Cloyne's Brian O'Shea comes away with the ball during the Co-Op Superstores Premier Intermediate Hurling Championship game between Carrigaline and Cloyne that was held at Cobh. Picture: David Creedon
You’d be hard pressed to find a team that crashed harder than Cloyne did last season. Their Senior A Hurling Championship campaign was a car-wreck: an average of a red card a game, an average losing margin of 16.5 points.
They weren’t just relegated. They were humiliated.
And of course, humiliation will never sit right with Cloyne under any circumstances.
Pride runs too deep in the black and red for that to be their legacy. What unfolded in 2024 was more than poor form – it was an affront.
This year has been about redemption, and they came early with a point to prove. It’s about reclaiming the club’s place in the senior ranks, about proving that last season was a freak incident rather than a reflection.
Winning the Premier Intermediate Hurling Championship would bring joy to any of the other semi-finalists. For Cloyne, it would mean restoration.
Brian O’Shea has felt that shift from inside.
“I suppose we had a meeting in November with management and all the players, and we wanted to see who was going to buy in or not. Everybody bought in, we’ve trained very hard since November,” he says. “Everybody’s after getting a lot fitter, bigger, stronger.
“Everything seems to be clicking with us this year, we seem to be more clicked as a team as well.”
Clicking has come from more than hurleys and sweat. The arrival of clinical psychologist Jennifer Hayes – armed with experience of All-Ireland U20 and senior county triumphs – has helped change the landscape.
“She’s been working with a lot of our players, it does help,” O’Shea explains. “It’s showing this year to be fair, for us. We’re pleased with everything, and everyone who’s helping us out this year.” Is O’Shea surprised by the impact?

“I am I suppose,” he admits. “We had one a couple of years ago for one year, but I am surprised. It’s working.”
There is another, subtler difference too. Cloyne are not just playing better.
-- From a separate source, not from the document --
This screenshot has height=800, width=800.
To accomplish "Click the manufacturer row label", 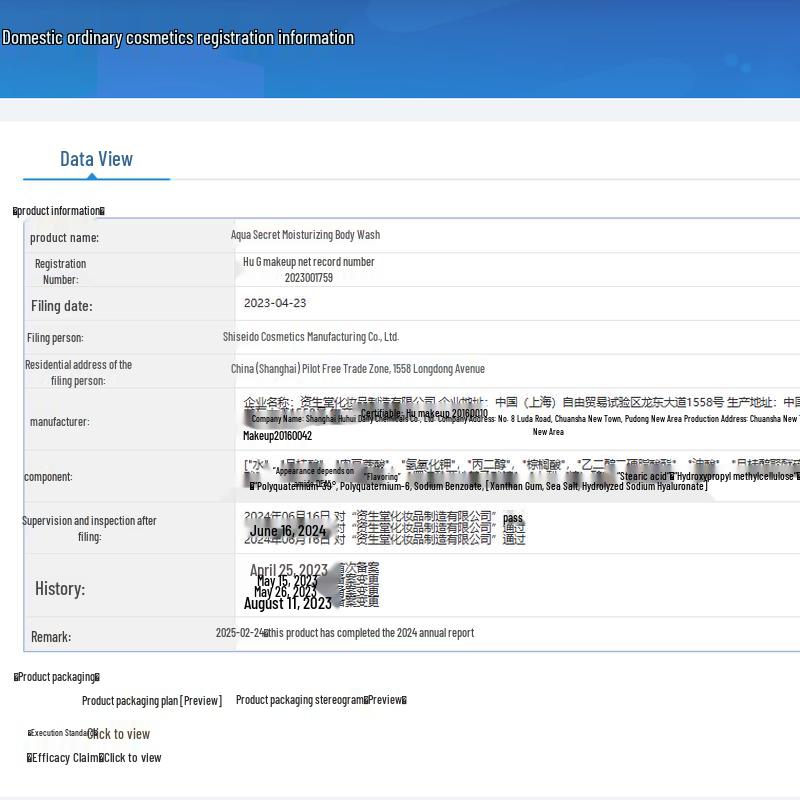I will coord(59,422).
They are enjoying themselves again.
“Yes, and that’s a big thing,” O’Shea remarks. “Everybody seems to be enjoying training, they’re down early pucking.
“Everybody wants to go up. We’ve gone so far, we want to finish it off. We’ll knuckle down again for two weeks, but we have our work done. It’s kind of just keep it tipping over the whole time.”
And the spirit we all associate with the east Cork club was laid bare in their quarter-final win over Valley Rovers, a game where O’Shea had to spend the second half watching rather than playing, after limping off at half-time.
“I watched the last half an hour on my phone,” he says. “The lads really dug in deep, and we got over the line.
“Paudie’s excellent at centre-back, the way he’s so able to read the game, to spread the ball, he finds the man the whole time.

The two Cahill’s [Noel and Conor] are excellent and we’d Ian Cahill in full-forward last Sunday night, he’s made a difference to be fair.
“ Two weeks’ time now, hopefully we’ll knuckle down and go again.”